Exercise requirements. Reproduce the following material exactly, including every line.

Exercise input.
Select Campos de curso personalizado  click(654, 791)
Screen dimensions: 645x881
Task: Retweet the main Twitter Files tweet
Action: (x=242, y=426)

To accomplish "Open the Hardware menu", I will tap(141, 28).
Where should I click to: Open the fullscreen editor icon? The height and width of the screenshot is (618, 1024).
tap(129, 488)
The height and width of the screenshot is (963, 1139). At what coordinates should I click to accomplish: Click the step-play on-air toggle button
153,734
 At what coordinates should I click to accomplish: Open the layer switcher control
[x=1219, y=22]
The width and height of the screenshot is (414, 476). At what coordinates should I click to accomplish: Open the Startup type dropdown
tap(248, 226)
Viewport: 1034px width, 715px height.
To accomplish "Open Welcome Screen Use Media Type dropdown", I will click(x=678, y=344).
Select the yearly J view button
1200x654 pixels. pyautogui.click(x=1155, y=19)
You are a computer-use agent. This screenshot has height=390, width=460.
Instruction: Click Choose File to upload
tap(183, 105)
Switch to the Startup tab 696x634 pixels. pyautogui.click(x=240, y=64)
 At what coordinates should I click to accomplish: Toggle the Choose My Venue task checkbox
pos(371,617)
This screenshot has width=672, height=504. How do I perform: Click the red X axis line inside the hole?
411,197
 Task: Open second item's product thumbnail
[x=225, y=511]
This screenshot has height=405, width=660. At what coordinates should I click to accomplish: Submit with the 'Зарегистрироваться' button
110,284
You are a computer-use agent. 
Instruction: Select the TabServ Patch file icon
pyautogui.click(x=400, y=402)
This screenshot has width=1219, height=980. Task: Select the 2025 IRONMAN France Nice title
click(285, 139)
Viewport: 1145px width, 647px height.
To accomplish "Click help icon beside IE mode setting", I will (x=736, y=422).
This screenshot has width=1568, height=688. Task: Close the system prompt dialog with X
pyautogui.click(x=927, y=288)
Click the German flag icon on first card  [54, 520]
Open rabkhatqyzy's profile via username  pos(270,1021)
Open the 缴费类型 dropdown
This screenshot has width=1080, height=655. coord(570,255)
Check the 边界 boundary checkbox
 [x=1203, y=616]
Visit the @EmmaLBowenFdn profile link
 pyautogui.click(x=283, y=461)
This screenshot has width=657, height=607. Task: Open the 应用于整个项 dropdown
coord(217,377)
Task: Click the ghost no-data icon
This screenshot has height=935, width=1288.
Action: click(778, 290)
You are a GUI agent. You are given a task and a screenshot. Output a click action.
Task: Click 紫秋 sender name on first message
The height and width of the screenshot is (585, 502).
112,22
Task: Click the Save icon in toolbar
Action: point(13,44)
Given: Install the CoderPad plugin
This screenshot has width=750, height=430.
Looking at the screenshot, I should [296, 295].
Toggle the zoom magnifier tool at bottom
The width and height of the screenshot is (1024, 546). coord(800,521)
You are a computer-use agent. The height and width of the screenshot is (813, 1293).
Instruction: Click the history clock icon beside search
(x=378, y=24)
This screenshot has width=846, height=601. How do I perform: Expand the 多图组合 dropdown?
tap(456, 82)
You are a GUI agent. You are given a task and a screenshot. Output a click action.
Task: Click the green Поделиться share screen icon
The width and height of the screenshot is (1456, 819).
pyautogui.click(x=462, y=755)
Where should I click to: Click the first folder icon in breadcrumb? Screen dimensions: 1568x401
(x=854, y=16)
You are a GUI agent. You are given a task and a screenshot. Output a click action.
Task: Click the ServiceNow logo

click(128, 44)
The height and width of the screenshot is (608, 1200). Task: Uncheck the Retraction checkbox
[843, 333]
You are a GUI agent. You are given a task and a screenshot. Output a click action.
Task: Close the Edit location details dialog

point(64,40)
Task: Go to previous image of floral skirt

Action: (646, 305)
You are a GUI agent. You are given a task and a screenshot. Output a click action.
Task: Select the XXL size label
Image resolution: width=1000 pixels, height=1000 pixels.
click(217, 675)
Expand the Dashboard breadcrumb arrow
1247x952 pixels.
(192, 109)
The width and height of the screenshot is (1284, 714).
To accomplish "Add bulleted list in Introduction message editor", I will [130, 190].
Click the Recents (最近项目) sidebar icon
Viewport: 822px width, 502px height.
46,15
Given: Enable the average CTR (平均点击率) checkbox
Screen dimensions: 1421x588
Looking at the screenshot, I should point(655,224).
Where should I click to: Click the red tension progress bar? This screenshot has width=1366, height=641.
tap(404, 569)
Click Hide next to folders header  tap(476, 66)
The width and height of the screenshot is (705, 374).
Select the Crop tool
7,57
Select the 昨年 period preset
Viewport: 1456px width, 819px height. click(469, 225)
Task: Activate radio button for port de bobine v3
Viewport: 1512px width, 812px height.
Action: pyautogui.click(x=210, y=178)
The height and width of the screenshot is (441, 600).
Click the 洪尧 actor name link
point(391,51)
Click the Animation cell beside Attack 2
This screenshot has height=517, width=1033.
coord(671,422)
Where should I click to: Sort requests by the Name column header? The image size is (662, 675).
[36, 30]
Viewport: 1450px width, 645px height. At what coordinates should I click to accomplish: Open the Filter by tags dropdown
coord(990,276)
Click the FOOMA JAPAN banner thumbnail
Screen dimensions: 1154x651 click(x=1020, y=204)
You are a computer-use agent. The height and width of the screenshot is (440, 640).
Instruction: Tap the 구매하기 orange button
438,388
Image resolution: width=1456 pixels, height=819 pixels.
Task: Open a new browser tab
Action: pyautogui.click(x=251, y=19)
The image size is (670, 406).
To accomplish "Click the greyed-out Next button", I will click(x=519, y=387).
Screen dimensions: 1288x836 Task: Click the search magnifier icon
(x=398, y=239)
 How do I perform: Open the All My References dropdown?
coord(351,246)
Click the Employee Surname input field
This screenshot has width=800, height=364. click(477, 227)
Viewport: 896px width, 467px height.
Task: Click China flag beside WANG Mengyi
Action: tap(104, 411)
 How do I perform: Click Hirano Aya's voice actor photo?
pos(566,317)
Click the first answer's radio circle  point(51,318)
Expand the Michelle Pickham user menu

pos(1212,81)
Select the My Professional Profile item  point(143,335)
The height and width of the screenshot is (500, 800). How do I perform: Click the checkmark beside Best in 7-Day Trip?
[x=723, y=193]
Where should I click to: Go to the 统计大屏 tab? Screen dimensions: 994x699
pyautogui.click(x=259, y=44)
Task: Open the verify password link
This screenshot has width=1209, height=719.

Solution to the problem.
Select Campos de curso personalizado  click(654, 791)
Screen dimensions: 645x881
Task: Retweet the main Twitter Files tweet
Action: (x=242, y=426)

To accomplish "Open the Hardware menu", I will tap(141, 28).
Where should I click to: Open the fullscreen editor icon? The height and width of the screenshot is (618, 1024).
tap(129, 488)
The height and width of the screenshot is (963, 1139). At what coordinates should I click to accomplish: Click the step-play on-air toggle button
153,734
 At what coordinates should I click to accomplish: Open the layer switcher control
[x=1219, y=22]
The width and height of the screenshot is (414, 476). At what coordinates should I click to accomplish: Open the Startup type dropdown
tap(248, 226)
Viewport: 1034px width, 715px height.
To accomplish "Open Welcome Screen Use Media Type dropdown", I will click(x=678, y=344).
Select the yearly J view button
1200x654 pixels. pyautogui.click(x=1155, y=19)
You are a computer-use agent. This screenshot has height=390, width=460.
Instruction: Click Choose File to upload
tap(183, 105)
Switch to the Startup tab 696x634 pixels. pyautogui.click(x=240, y=64)
 At what coordinates should I click to accomplish: Toggle the Choose My Venue task checkbox
pos(371,617)
This screenshot has width=672, height=504. How do I perform: Click the red X axis line inside the hole?
411,197
 Task: Open second item's product thumbnail
[x=225, y=511]
This screenshot has height=405, width=660. At what coordinates should I click to accomplish: Submit with the 'Зарегистрироваться' button
110,284
You are a computer-use agent. 
Instruction: Select the TabServ Patch file icon
pyautogui.click(x=400, y=402)
This screenshot has width=1219, height=980. Task: Select the 2025 IRONMAN France Nice title
click(285, 139)
Viewport: 1145px width, 647px height.
To accomplish "Click help icon beside IE mode setting", I will (x=736, y=422).
This screenshot has width=1568, height=688. Task: Close the system prompt dialog with X
pyautogui.click(x=927, y=288)
Click the German flag icon on first card  [54, 520]
Open rabkhatqyzy's profile via username  pos(270,1021)
Open the 缴费类型 dropdown
This screenshot has width=1080, height=655. coord(570,255)
Check the 边界 boundary checkbox
 [x=1203, y=616]
Visit the @EmmaLBowenFdn profile link
 pyautogui.click(x=283, y=461)
This screenshot has width=657, height=607. Task: Open the 应用于整个项 dropdown
coord(217,377)
Task: Click the ghost no-data icon
This screenshot has height=935, width=1288.
Action: click(778, 290)
You are a GUI agent. You are given a task and a screenshot. Output a click action.
Task: Click 紫秋 sender name on first message
The height and width of the screenshot is (585, 502).
112,22
Task: Click the Save icon in toolbar
Action: point(13,44)
Given: Install the CoderPad plugin
This screenshot has width=750, height=430.
Looking at the screenshot, I should [296, 295].
Toggle the zoom magnifier tool at bottom
The width and height of the screenshot is (1024, 546). coord(800,521)
You are a computer-use agent. The height and width of the screenshot is (813, 1293).
Instruction: Click the history clock icon beside search
(x=378, y=24)
This screenshot has width=846, height=601. How do I perform: Expand the 多图组合 dropdown?
tap(456, 82)
You are a GUI agent. You are given a task and a screenshot. Output a click action.
Task: Click the green Поделиться share screen icon
The width and height of the screenshot is (1456, 819).
pyautogui.click(x=462, y=755)
Where should I click to: Click the first folder icon in breadcrumb? Screen dimensions: 1568x401
(x=854, y=16)
You are a GUI agent. You are given a task and a screenshot. Output a click action.
Task: Click the ServiceNow logo

click(128, 44)
The height and width of the screenshot is (608, 1200). Task: Uncheck the Retraction checkbox
[843, 333]
You are a GUI agent. You are given a task and a screenshot. Output a click action.
Task: Close the Edit location details dialog

point(64,40)
Task: Go to previous image of floral skirt

Action: (646, 305)
You are a GUI agent. You are given a task and a screenshot. Output a click action.
Task: Select the XXL size label
Image resolution: width=1000 pixels, height=1000 pixels.
click(217, 675)
Expand the Dashboard breadcrumb arrow
1247x952 pixels.
(192, 109)
The width and height of the screenshot is (1284, 714).
To accomplish "Add bulleted list in Introduction message editor", I will [130, 190].
Click the Recents (最近项目) sidebar icon
Viewport: 822px width, 502px height.
46,15
Given: Enable the average CTR (平均点击率) checkbox
Screen dimensions: 1421x588
Looking at the screenshot, I should point(655,224).
Where should I click to: Click the red tension progress bar? This screenshot has width=1366, height=641.
tap(404, 569)
Click Hide next to folders header  tap(476, 66)
The width and height of the screenshot is (705, 374).
Select the Crop tool
7,57
Select the 昨年 period preset
Viewport: 1456px width, 819px height. click(469, 225)
Task: Activate radio button for port de bobine v3
Viewport: 1512px width, 812px height.
Action: pyautogui.click(x=210, y=178)
The height and width of the screenshot is (441, 600).
Click the 洪尧 actor name link
point(391,51)
Click the Animation cell beside Attack 2
This screenshot has height=517, width=1033.
coord(671,422)
Where should I click to: Sort requests by the Name column header? The image size is (662, 675).
[36, 30]
Viewport: 1450px width, 645px height. At what coordinates should I click to accomplish: Open the Filter by tags dropdown
coord(990,276)
Click the FOOMA JAPAN banner thumbnail
Screen dimensions: 1154x651 click(x=1020, y=204)
You are a computer-use agent. The height and width of the screenshot is (440, 640).
Instruction: Tap the 구매하기 orange button
438,388
Image resolution: width=1456 pixels, height=819 pixels.
Task: Open a new browser tab
Action: pyautogui.click(x=251, y=19)
The image size is (670, 406).
To accomplish "Click the greyed-out Next button", I will click(x=519, y=387).
Screen dimensions: 1288x836 Task: Click the search magnifier icon
(x=398, y=239)
 How do I perform: Open the All My References dropdown?
coord(351,246)
Click the Employee Surname input field
This screenshot has width=800, height=364. click(477, 227)
Viewport: 896px width, 467px height.
Task: Click China flag beside WANG Mengyi
Action: tap(104, 411)
 How do I perform: Click Hirano Aya's voice actor photo?
pos(566,317)
Click the first answer's radio circle  point(51,318)
Expand the Michelle Pickham user menu

pos(1212,81)
Select the My Professional Profile item  point(143,335)
The height and width of the screenshot is (500, 800). How do I perform: Click the checkmark beside Best in 7-Day Trip?
[x=723, y=193]
Where should I click to: Go to the 统计大屏 tab? Screen dimensions: 994x699
pyautogui.click(x=259, y=44)
Task: Open the verify password link
This screenshot has width=1209, height=719.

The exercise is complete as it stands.